Roma (AdnKronos Salute) - Bloccare nella milza le comunicazioni tra sistema nervoso e sistema immunitario. E' la nuova strada che i ricercatori del Dipartimento di Angiocardioneurologia e Medicina traslazionale dell'Irccs Neuromed di Pozzilli (Isernia) hanno individuato contro uno dei principali killer della nostra era: l'ipertensione arteriosa. Una scoperta che apre la possibilità di prospettive terapeutiche nuove, in tutti quei casi in cui le terapie attuali non sono sufficienti a riportare alla normalità i valori di pressione.
Pubblicato su 'Nature Communications', il lavoro dei ricercatori dell'Irccs Neuromed punta al ruolo che il sistema immunitario svolge nella genesi e nello sviluppo dell'ipertensione. Si tratta di una linea di ricerca che sta diventando sempre più importante a livello internazionale, e alla quale lo stesso Dipartimento ha contribuito con altri recenti lavori scientifici.
Al centro di questo approccio c'è la milza: è qui che specifiche cellule immunitarie, i linfociti T, vengono attivate per poi liberarsi nel sangue e migrare verso i compartimenti vascolari degli organi che tipicamente vengono colpiti dall'ipertensione (organi bersaglio). In questo modo, da una parte contribuiscono all'eziologia di questa condizione, dall'altra provocano i relativi danni. Ciò che i ricercatori Neuromed hanno dimostrato, su modelli animali, è che il processo di attivazione dei linfociti T si svolge sotto il controllo del sistema nervoso simpatico, che costituisce parte del sistema nervoso autonomo.

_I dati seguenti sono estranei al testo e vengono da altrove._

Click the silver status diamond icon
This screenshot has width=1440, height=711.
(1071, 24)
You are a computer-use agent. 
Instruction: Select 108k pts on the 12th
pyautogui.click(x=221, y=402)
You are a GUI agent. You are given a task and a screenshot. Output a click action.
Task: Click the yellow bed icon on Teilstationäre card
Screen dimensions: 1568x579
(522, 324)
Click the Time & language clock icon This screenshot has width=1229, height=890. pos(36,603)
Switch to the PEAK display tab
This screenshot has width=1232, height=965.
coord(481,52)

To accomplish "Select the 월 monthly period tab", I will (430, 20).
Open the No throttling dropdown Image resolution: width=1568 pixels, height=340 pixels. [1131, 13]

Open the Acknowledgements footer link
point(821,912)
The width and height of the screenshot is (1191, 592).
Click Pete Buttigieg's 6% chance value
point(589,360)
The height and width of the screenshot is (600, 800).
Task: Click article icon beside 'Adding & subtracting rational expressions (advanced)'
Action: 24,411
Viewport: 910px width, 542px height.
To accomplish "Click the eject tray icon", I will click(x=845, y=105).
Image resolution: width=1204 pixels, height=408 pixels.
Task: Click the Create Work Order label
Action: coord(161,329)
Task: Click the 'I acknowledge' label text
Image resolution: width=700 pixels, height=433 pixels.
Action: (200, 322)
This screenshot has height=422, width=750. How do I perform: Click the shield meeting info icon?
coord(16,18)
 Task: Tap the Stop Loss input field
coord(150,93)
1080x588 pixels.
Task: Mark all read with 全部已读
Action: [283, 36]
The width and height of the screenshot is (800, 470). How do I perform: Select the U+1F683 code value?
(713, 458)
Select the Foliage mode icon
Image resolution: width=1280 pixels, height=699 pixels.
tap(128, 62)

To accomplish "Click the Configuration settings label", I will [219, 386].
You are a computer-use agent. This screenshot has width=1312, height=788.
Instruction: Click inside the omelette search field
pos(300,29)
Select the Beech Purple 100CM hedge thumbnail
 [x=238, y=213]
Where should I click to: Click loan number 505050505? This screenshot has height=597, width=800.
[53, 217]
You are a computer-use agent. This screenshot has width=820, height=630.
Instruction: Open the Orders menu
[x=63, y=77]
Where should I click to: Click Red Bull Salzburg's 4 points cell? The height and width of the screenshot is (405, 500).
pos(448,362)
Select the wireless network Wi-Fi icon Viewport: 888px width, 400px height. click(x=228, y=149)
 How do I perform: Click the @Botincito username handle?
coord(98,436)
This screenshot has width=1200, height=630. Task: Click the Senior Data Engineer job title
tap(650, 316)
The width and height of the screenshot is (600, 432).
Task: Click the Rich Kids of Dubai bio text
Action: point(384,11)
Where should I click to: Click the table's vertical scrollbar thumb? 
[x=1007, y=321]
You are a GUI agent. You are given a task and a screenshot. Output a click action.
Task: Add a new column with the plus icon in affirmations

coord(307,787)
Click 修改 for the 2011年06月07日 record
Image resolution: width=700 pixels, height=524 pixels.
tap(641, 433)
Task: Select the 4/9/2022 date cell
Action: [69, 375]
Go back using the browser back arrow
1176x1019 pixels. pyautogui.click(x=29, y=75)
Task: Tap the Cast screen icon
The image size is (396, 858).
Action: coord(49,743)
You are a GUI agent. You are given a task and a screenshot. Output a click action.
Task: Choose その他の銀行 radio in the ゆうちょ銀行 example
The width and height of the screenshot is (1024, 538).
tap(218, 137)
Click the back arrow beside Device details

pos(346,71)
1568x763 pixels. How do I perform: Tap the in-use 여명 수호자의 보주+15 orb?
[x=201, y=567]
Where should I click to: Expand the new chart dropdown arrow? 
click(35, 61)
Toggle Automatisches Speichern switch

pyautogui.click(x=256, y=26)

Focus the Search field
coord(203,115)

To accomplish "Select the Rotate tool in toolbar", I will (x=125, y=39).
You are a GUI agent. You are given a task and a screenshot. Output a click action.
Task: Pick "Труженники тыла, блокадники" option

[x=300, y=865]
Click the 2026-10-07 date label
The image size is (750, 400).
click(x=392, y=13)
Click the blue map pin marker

"In medicina è noto da tempo - dice Daniela Carnevale, ricercatrice dell'Università Sapienza di Roma presso il Dipartimento di Angiocardioneurologia e Medicina traslazionale del Neuromed, prima autrice dello studio - che l'iperattivazione del sistema simpatico è fortemente implicata nell'ipertensione, sia a livello dei compartimenti vascolari che dei reni. Con il nostro lavoro abbiamo però esplorato una strada diversa, quella legata al sistema immunitario, che vede la milza come uno dei punti chiave dove si realizza l'interazione tra i vari sistemi, contribuendo in maniera determinante all'instaurarsi della condizione ipertensiva".
Così il gruppo di ricercatori Neuromed ha provato a bloccare proprio la comunicazione tra il sistema nervoso simpatico e la milza. Lo ha fatto, in modo molto selettivo, interrompendo il nervo splenico con un intervento di termoablazione (l'uso di alte temperature per distruggere tessuti). "Abbiamo visto - spiega Carnevale - che in questo modo l'attivazione e la liberazione di linfociti T dalla milza viene bloccata, inibendo così l'instaurarsi della condizione ipertensiva. Pensiamo che questi risultati possano aprire la strada ad applicazioni cliniche per tutti quei pazienti in cui le terapie attualmente usate si stiano rivelando inefficaci".
"Con un miliardo di persone colpite in tutto il mondo - commenta Giuseppe Lembo, docente dell'Università Sapienza di Roma e direttore del Dipartimento di Angiocardioneurologia e Medicina traslazionale del Neuromed - la necessità di trovare nuovi approcci terapeutici contro l'ipertensione diventa importante, soprattutto per quei casi in cui, nonostante l'utilizzo delle terapie attualmente disponibili, non si raggiunge un controllo ottimale dei livelli pressori. Non dimentichiamo che la pressione arteriosa elevata rappresenta uno dei principali fattori di rischio per ictus cerebrale, infarto, insufficienza cardiaca, malattie renali e altre gravi patologie. La strada che abbiamo intrapreso con le nostre ricerche, basata sul ruolo centrale del sistema immunitario in questa patologia, promette molto. Certo - conclude - saranno necessarie altre ricerche prima di arrivare ai pazienti".